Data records
_ _ _ _

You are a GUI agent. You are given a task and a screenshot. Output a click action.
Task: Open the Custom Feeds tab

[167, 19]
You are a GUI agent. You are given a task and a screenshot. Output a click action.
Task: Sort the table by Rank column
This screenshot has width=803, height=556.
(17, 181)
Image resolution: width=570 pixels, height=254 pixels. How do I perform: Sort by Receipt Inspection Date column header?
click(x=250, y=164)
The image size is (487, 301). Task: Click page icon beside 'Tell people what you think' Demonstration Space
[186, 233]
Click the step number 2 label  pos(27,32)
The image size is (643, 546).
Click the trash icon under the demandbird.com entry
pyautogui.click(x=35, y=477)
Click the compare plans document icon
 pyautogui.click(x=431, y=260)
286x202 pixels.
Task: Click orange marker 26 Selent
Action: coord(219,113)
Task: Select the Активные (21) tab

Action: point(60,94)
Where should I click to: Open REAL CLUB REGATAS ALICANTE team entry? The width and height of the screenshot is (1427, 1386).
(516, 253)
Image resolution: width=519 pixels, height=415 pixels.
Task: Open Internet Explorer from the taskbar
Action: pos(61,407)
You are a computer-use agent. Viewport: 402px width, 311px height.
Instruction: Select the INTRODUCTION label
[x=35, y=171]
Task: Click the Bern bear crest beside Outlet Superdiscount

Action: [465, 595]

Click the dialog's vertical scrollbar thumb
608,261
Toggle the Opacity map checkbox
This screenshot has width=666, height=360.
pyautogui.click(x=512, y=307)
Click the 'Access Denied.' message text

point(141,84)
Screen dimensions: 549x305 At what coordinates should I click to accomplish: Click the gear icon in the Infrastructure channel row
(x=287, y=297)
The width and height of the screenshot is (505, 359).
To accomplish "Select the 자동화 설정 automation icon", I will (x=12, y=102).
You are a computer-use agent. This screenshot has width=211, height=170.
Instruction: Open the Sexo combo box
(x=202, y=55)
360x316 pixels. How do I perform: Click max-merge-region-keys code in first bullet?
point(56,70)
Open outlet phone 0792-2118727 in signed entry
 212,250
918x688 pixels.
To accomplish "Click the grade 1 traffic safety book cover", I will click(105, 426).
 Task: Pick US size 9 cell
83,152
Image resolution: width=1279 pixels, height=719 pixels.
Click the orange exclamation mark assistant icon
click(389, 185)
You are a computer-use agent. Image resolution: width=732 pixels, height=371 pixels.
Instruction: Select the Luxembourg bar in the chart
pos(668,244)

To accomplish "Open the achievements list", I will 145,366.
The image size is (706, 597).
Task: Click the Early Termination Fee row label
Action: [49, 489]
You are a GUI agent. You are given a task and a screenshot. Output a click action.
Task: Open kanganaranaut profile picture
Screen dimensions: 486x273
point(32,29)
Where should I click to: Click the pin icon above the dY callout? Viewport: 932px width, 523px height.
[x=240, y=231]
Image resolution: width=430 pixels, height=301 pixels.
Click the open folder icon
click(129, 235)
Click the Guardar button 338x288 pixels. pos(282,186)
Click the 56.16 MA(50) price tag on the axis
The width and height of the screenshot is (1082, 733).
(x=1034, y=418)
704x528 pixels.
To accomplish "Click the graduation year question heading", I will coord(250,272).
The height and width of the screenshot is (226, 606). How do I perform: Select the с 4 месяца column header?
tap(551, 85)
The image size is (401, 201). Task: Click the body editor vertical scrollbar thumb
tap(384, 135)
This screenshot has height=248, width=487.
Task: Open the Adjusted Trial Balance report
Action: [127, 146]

_ _ _ _

### What to do
Go through the lines above and count those with "computer"; report only the number.

### Answer space
3